Sekolah Rakyat Jadi Jalan Naik Kelas Keluarga Miskin, Mensos Dorong Bantuan Hingga Pemasaran Produk Orang Tua

Di Katingan, Sekolah Rakyat mulai dipandang sebagai pintu masuk yang lebih luas daripada sekadar ruang belajar. Program ini diarahkan untuk ikut menggerakkan keluarga penerima manfaat keluar dari kemiskinan lewat gabungan pendidikan anak, perbaikan rumah, bantuan sosial, dan akses layanan kesehatan.

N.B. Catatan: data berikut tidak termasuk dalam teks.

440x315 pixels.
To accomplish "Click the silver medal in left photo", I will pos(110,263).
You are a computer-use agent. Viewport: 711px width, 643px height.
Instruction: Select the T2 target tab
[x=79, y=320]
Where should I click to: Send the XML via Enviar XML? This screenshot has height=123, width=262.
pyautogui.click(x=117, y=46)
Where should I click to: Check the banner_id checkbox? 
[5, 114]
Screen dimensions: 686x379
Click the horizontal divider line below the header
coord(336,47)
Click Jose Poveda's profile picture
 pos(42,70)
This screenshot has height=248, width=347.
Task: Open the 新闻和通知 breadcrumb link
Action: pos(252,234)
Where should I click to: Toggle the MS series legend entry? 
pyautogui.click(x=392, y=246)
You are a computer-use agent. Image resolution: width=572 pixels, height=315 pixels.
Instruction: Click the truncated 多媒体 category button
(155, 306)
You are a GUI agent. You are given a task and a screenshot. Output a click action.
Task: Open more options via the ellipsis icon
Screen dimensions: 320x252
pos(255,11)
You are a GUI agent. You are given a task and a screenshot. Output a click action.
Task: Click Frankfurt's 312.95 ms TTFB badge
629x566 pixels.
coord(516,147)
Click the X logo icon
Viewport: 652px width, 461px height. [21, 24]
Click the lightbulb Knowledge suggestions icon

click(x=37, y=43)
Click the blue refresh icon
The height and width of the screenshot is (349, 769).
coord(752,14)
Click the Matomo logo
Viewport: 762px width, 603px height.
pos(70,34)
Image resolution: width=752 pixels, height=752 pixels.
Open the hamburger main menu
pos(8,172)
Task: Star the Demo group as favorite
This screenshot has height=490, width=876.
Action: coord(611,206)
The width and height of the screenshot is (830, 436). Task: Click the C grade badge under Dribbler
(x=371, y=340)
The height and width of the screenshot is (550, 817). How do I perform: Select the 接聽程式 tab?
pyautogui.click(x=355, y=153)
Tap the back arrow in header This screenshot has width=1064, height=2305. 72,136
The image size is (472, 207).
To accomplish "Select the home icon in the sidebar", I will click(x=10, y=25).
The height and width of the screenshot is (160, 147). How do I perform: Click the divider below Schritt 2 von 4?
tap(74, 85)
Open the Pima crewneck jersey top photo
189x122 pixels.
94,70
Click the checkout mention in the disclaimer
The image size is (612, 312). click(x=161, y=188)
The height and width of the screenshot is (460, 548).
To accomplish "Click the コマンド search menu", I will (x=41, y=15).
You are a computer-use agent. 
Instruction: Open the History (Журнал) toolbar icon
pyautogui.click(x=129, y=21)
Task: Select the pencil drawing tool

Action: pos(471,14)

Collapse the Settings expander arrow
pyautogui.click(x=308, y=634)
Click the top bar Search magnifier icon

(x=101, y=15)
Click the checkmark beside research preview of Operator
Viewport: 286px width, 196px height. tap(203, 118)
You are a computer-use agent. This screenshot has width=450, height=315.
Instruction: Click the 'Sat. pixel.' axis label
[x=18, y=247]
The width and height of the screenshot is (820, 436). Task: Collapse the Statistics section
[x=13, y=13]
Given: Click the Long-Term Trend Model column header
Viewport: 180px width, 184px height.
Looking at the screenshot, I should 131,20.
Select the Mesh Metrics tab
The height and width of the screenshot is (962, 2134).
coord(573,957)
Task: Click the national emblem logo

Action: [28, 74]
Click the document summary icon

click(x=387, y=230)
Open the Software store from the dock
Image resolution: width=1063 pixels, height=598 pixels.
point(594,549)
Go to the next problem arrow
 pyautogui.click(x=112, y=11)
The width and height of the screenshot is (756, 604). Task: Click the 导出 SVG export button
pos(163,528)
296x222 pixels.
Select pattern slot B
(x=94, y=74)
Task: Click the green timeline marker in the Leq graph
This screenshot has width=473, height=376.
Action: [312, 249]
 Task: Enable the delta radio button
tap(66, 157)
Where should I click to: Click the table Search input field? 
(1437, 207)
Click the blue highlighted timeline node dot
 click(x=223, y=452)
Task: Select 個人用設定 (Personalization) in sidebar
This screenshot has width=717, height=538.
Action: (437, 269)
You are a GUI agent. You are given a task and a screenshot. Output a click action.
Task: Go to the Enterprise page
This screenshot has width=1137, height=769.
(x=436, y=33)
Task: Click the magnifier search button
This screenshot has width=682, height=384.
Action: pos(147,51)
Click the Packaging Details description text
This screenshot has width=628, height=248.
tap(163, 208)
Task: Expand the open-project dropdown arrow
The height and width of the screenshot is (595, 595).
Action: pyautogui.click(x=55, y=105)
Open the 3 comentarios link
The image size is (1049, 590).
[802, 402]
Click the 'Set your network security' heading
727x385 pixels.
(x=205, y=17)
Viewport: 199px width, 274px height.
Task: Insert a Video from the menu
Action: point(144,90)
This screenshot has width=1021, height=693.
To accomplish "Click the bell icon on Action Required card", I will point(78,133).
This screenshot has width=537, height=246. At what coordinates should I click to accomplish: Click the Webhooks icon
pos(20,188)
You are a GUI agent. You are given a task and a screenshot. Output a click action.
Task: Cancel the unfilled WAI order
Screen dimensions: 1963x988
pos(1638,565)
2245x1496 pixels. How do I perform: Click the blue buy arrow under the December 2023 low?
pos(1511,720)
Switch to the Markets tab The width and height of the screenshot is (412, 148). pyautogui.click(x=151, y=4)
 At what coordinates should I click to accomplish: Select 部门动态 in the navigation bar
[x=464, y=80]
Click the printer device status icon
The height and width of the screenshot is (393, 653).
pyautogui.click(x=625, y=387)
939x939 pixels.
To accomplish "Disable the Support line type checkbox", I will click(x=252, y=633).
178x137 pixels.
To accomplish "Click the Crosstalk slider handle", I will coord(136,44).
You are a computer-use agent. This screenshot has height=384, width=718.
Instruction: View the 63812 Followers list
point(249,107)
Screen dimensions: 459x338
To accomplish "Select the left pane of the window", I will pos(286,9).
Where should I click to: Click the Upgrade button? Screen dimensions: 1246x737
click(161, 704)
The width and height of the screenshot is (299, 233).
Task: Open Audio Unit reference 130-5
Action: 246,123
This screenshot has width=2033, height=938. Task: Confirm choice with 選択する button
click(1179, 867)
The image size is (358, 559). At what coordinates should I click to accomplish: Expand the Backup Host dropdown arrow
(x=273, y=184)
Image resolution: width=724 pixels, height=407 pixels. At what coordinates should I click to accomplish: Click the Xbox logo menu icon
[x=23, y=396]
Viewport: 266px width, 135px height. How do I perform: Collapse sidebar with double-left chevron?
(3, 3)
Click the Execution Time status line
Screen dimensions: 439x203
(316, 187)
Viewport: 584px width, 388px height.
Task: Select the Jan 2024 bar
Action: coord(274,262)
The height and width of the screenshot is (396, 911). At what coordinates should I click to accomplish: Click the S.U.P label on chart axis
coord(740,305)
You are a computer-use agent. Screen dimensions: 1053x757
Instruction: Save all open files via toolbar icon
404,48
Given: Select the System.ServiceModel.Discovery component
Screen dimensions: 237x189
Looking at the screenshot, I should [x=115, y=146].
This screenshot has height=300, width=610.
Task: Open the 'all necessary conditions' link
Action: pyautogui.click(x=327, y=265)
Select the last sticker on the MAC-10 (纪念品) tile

Menteri Sosial Saifullah Yusuf menekankan bahwa sekolah ini memang tidak dirancang berdiri sendiri. Di sisi lain, orang tua siswa juga diposisikan sebagai bagian dari skema pemberdayaan agar dampak program tidak berhenti di anak semata.

Gus Ipul, sapaan akrab Saifullah Yusuf, menyebut perkembangan siswa Sekolah Rakyat sudah terlihat. Anak-anak dinilai lebih percaya diri, kondisi fisik mereka membaik, disiplin meningkat, berani berbicara di depan umum, dan semakin mampu mengikuti pembelajaran berbasis Learning Management System atau LMS.

Intervensi yang menyentuh rumah tangga

Pemerintah menempatkan Sekolah Rakyat dalam paket intervensi yang menyentuh rumah tangga secara langsung. Pendekatannya menggabungkan pendidikan anak dengan upaya memperbaiki kondisi keluarga supaya beban hidup mereka ikut berkurang.

Dalam skema itu, keluarga penerima manfaat tetap diarahkan mendapatkan bantuan sosial lengkap dan dukungan PBI-JKN. Jika ada rumah yang belum layak huni, perbaikan juga disiapkan agar kebutuhan dasar keluarga lebih tertangani.

Setelah itu, keluarga tidak dibiarkan berhenti pada bantuan semata. Mereka juga diarahkan masuk ke program pemberdayaan supaya punya peluang ekonomi yang lebih kuat dari waktu ke waktu.

Produk orang tua siswa ikut disiapkan masuk pasar

Salah satu jalur yang disorot adalah pemasaran produk milik orang tua siswa. Pemerintah menyiapkan agar hasil usaha keluarga bisa masuk ke Koperasi Desa atau Kelurahan Merah Putih.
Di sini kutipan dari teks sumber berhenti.